Dit heeft enkele gevolgen, zoals hoe interessanter de persoon die wordt geobserveerd, hoe gemakkelijker het voor hen zal zijn om hun kennis over te dragen.
Het observeren van het nieuwe gedrag is echter niet voldoende om het te internaliseren. De tweede belangrijke stap bij plaatsvervangend leren is retentie; dat wil zeggen, het vermogen om het op een zodanige manier in het geheugen vast te houden dat het met voldoende oefening kan worden gereproduceerd.
Als na de eerste observatie het gedrag niet is vastgehouden, is het meestal nodig om terug te keren naar de aandachtsfase totdat dit doel is bereikt.
Als het nieuwe gedrag of de nieuwe kennis eenmaal uit het hoofd is geleerd, is de volgende stap het kunnen reproduceren ervan. Om dit te doen, zal het over het algemeen nodig zijn om te oefenen totdat het onder de knie is, wat meestal wordt bereikt door herhaling.
Echter, in het geval van meer intern leren (zoals een houding of een manier van denken), zou de reproductie automatisch kunnen worden, met slechts één blootstelling. Dit is wat er bijvoorbeeld gebeurt in het Bobo-poppenexperiment.
De laatste stap die Bandura beschrijft, heeft te maken met de wens van de persoon om het gedrag dat hij zojuist heeft opgedaan te reproduceren. Als er geen minimale motivatie is, kan worden aangenomen dat het leren niet is voltooid omdat de persoon de nieuwe actie niet zal uitvoeren.
Op dit punt komt conditionering in het spel, of het nu direct of plaatsvervangend is, door versterkingen en straffen te beïnvloeden bij het reguleren van motivatie.
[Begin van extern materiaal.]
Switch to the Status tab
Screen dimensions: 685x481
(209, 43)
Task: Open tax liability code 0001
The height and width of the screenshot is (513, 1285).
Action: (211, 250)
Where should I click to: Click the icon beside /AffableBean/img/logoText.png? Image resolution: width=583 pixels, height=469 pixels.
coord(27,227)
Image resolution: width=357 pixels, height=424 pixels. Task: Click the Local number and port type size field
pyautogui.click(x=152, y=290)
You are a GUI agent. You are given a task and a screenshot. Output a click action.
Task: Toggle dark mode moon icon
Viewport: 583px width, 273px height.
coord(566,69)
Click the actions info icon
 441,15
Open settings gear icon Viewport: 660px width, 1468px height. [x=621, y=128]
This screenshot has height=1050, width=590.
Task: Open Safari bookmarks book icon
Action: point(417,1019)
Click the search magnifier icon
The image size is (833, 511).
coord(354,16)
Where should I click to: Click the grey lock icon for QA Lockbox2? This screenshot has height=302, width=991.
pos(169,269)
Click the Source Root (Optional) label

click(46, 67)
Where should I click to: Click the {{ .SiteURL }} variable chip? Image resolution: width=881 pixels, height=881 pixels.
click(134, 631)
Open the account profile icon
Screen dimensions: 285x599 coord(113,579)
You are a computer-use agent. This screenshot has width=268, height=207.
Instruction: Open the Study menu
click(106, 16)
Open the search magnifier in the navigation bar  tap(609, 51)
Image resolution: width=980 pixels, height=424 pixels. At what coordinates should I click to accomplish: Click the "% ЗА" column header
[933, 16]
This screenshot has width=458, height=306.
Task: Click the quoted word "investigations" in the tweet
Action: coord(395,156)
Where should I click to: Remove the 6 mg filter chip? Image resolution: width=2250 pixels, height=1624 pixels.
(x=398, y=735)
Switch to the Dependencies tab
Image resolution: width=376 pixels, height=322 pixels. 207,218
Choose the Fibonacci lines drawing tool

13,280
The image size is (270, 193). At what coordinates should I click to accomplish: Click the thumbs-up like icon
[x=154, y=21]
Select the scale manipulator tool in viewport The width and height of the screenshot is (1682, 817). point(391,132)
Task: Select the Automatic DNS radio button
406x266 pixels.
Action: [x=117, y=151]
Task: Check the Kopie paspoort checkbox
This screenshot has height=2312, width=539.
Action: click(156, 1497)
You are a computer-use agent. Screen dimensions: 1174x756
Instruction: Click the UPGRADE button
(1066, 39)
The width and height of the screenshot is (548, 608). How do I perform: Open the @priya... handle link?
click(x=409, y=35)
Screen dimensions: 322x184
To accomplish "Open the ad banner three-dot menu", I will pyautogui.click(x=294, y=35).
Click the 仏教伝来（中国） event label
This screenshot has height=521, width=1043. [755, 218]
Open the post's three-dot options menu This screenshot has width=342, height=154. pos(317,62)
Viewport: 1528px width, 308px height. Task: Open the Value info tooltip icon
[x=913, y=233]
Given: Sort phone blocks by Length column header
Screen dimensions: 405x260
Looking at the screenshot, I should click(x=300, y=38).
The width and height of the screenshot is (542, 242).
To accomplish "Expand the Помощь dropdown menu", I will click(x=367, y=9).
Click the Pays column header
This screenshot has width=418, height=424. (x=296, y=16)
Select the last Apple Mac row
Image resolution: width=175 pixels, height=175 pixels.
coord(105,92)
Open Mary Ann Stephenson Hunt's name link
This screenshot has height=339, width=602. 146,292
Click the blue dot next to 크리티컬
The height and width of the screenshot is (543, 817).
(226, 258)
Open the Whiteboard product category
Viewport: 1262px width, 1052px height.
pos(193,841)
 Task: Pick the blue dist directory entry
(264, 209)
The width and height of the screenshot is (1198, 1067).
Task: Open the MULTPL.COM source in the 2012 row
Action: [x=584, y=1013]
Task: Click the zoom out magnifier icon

Er zijn echter ook andere interne factoren die net zo belangrijk zijn..
Sociaal leren is aanwezig in een groot aantal verschillende situaties, zowel in het dagelijks leven als in professionele omgevingen. In feite maken disciplines zo divers als marketing, teammanagement, psychotherapie en onderwijs gebruik van de tools die op basis van deze theorie zijn ontwikkeld..
Binnen de psychologische therapie kan sociaal leren bijvoorbeeld worden gebruikt om een persoon te leren zich effectiever te gedragen door modellen te observeren die de doelen die ze willen bereiken al hebben bereikt..
Iets soortgelijks gebeurt in het geval van het paar: zelfs als een persoon aanvankelijk niet over de nodige vaardigheden beschikt om een bevredigende relatie te onderhouden, kunnen ze deze gewoon verwerven door andere mensen te observeren die ze al zelf hebben ontwikkeld.
Niemand heeft nog op dit artikel gereageerd.